Quelles sont vos hypothèses sur le parcours de ces femmes…

J’essaye de comprendre comment l’expérience migratoire crée une rupture dans le parcours des mères migrantes. En effet, qu’elles aient fait des études supérieures ou n’aient jamais été scolarisées, qu’elles aient travaillé ou non dans leur pays d’origine, leur position dans l’espace social a radicalement changé à leur arrivée en France. Elles sont souvent perçues comme un groupe homogène : ce sont des mères migrantes dans le besoin. J’essaye donc de restituer leur parcours afin de montrer que ces femmes sont bien plus que des statistiques migratoires et des êtres vulnérables.
 

… et sur les modalités de leur accueil en France ?

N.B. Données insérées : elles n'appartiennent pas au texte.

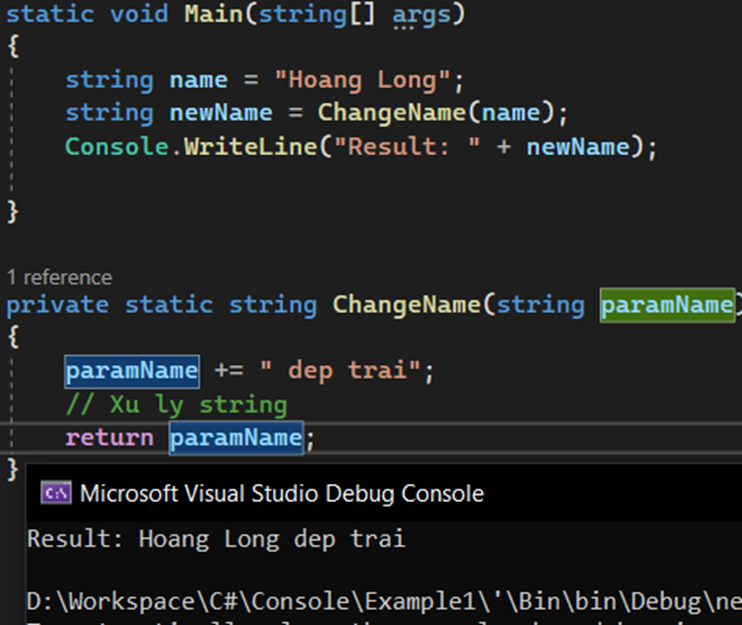
Task: Click the D:\Workspace path in console output
Action: (x=100, y=602)
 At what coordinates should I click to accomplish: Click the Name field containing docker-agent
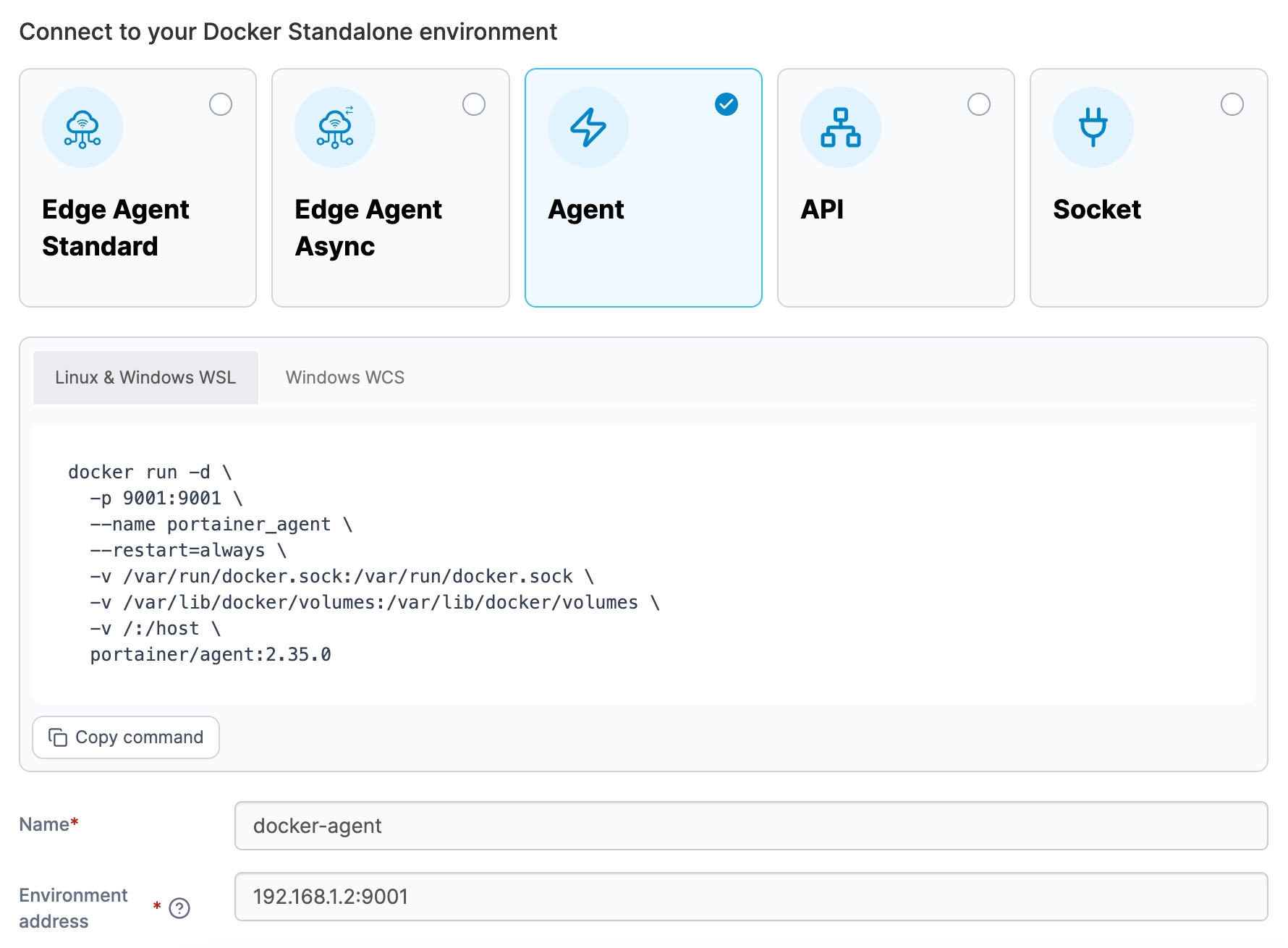(750, 826)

Je m’intéresse aux représentations ambivalentes qu’a la société des mères en situation de migration. En effet, elles sont considérées comme vulnérables en tant que mères précaires. Mais elles sont également majoritairement représentées comme "indésirables" en tant que migrantes. Mon travail cherche à comprendre comment ces deux figures s’opposent, s’articulent et évoluent pour participer à la construction d’une image spécifique des mères migrantes.

J’étudie également la façon dont la prise en charge des mères proposée par des structures d’accompagnement régule les pratiques maternelles en modifiant les conduites, les subjectivités et les affects. En effet, les structures associatives et publiques ne leur proposent pas uniquement du soutien. Elles participent également à la régulation des manières conformes d’être mère.
 

Dans quelles structures vous êtes-vous immergée pour vos observations ?

Pour des raisons d’anonymat et de confidentialité, je ne peux pas donner les noms des structures qui me permettent de faire mon travail de recherche.

Je suis immergée dans une association qui distribue des colis d’urgence aux mères isolées précaires. Prochainement, je ferai également des observations dans une association qui propose un accueil de jour aux femmes dont l’hébergement est précaire.
J’ai également réalisé des observations dans deux structures publiques. La première, un Centre Communal d’Action Sociale (CCAS), propose un accompagnement social aux personnes précaires et/ou sans domicile fixe. Je me suis également immergée dans des centres de Protection Maternelle et Infantile (PMI). Les PMI proposent un suivi médical aux femmes enceintes et à leurs bébés.

L’observation de ces structures, ainsi que les entretiens menés avec leurs bénéficiaires, m’aident à comprendre la situation des mères en situation de migration.
 

Quelles applications pratiques attendez-vous de ces résultats ?

J’espère que mon travail de recherche contribuera aux réflexions sur les politiques d’accueil des migrant(e)s et sur l’accompagnement à la parentalité. J’espère également qu’il aidera les structures associatives et publiques à mieux comprendre les difficultés et les besoins des mères en situation de migration et de leurs enfants et ainsi à mieux les accompagner.